Improving the collection of birth and death data worldwide

University of Melbourne researchers have identified and implemented the key interventions and tools that countries can - and should - use to improve the quality and availability of critical birth and death data and ultimately, improve health outcomes.

Published in BMC Medicine, it is the first Civil Registration and Vital Statistics collection to report on experience in implementing technical interventions over the first four years of the Bloomberg Data for Health Initiative.

Across the world, about 40-50 per cent of all deaths are unrecorded and millions of deaths do not have a documented cause.

Over four years, University of Melbourne researchers have worked with low and middle-income countries through the Bloomberg Data for Health Initiative to help them improve the collection of birth and death data. This increases understanding about the leading causes of premature death and can be used to inform public health policy and preventive action.

"People live longer if they benefit from informed, targeted public health action and policies, and that means we need to know reliably what people are dying from," said University of Melbourne Professor Alan Lopez, report co-author and expert on the global burden of disease.

As part of the Initiative, researchers have conducted the first ever multi-country assessment of medical certification improvement strategies designed to improve the accuracy of diagnoses by doctors in hospitals.

Accurate and timely completion of the medical certificate of cause of death should be a relatively straight forward procedure for physicians, but researchers say mistakes are common.

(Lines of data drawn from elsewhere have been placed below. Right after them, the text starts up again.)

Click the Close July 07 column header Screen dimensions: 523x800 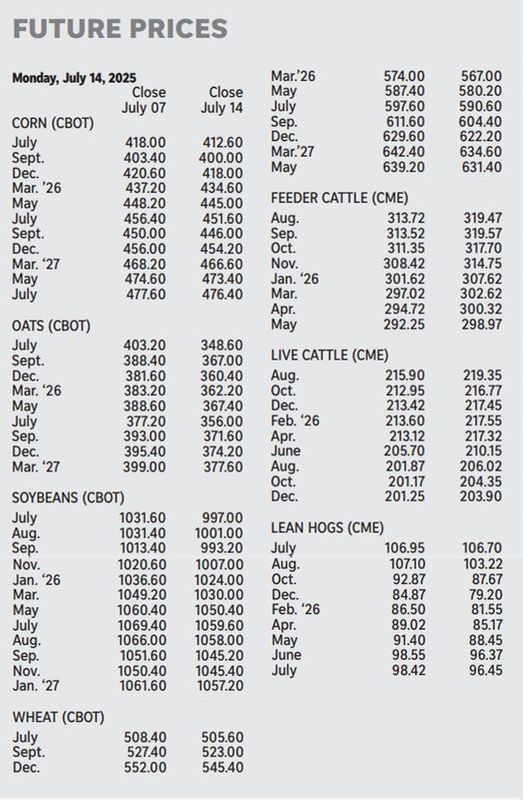click(x=143, y=100)
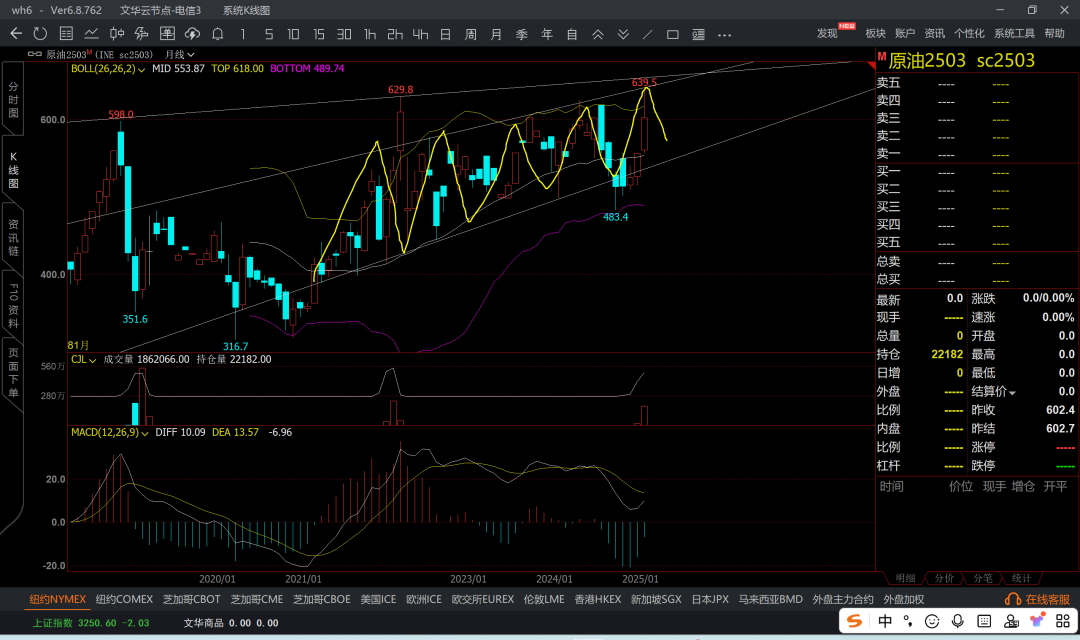Switch to 15-minute chart period
The width and height of the screenshot is (1080, 640).
[318, 34]
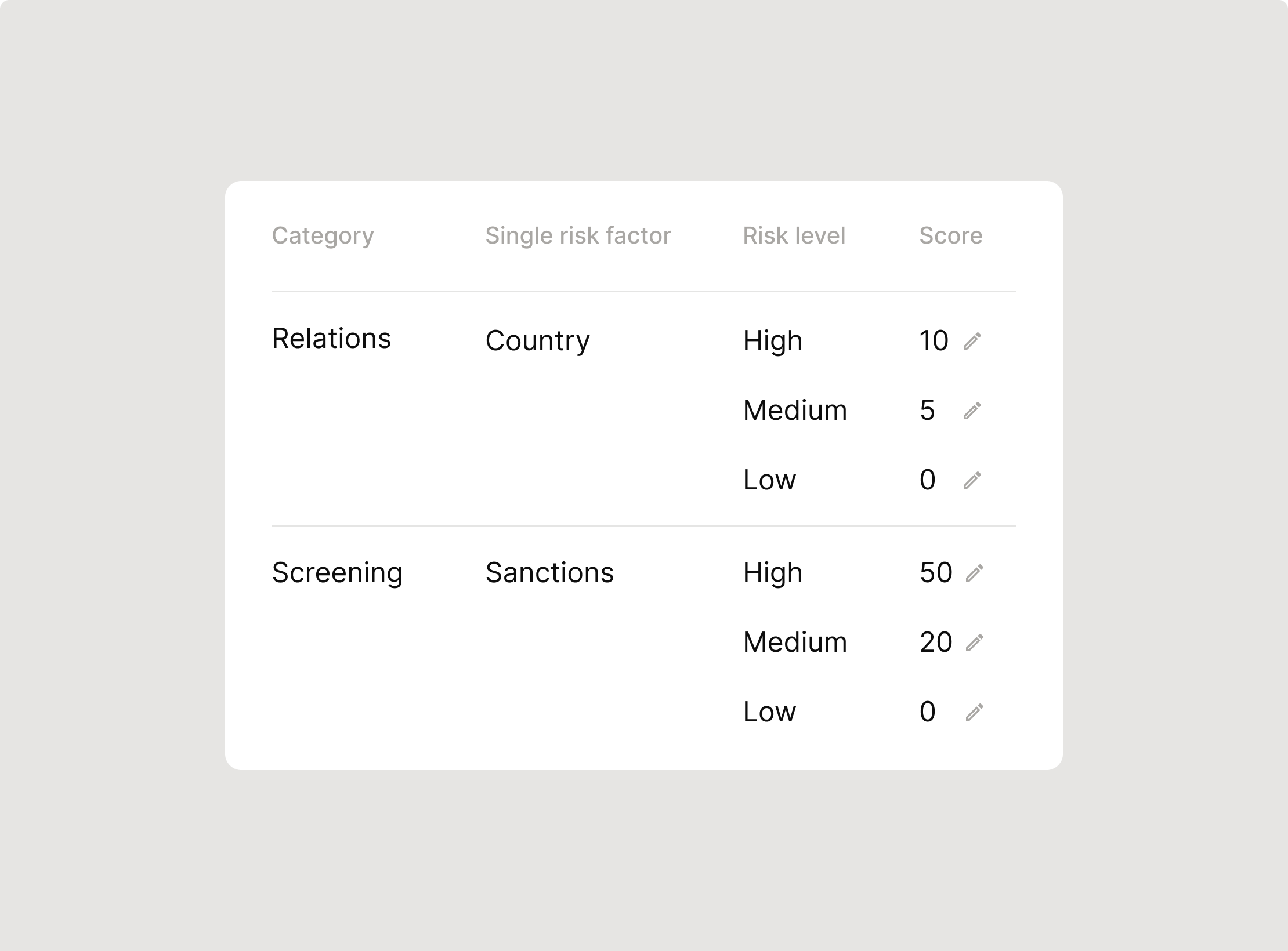Click the High level under Country
The width and height of the screenshot is (1288, 951).
[x=773, y=340]
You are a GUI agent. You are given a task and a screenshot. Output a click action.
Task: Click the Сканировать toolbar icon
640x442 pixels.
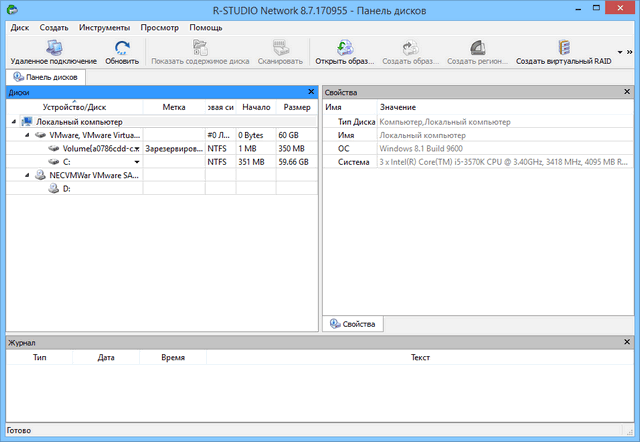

Researchers found a reduction in incorrectly completed certificates of between 28 per cent and 43 per cent is possible, depending on training - training the trainer, direct training of the physician or online training.

The results indicate that a variety of training strategies can produce benefits in the quality of certification, but further improvements are possible.

Other recommendations include using automated verbal autopsy methods. Using a digital tablet and a 20-minute questionnaire, interviewers ask friends and family about the signs and symptoms present before the person died.

Results reported in the journal demonstrate this simple, cost-effective data collection method can produce reliable cause of death information for community deaths for which little was previously known.

Researchers are now calling for parallel investments in critical health information systems to accelerate progress built on lessons learned.

"Knowing how many people are born each year, how many are dying and from what causes, is vital to tackling public health problems, ongoing population planning and developing policies," report co-author and University of Melbourne Associate Professor Deirdre McLaughlin said.

"Our research provides evidence-based interventions that countries can use to strengthen vital statistic systems and improve their record keeping.

"Further funding and support are needed to enable low and middle-income countries to implement these recommendations, improve global health data and ultimately, health outcomes."

This BMC Medicine collection was led by the Global Burden of Disease Group at the Melbourne School of Population and Global Health, University of Melbourne, Australia. It draws upon experiences of countries involved in the Data for Health Initiative, supported by Bloomberg Philanthropies and the Australian Department of Foreign Affairs and Trade.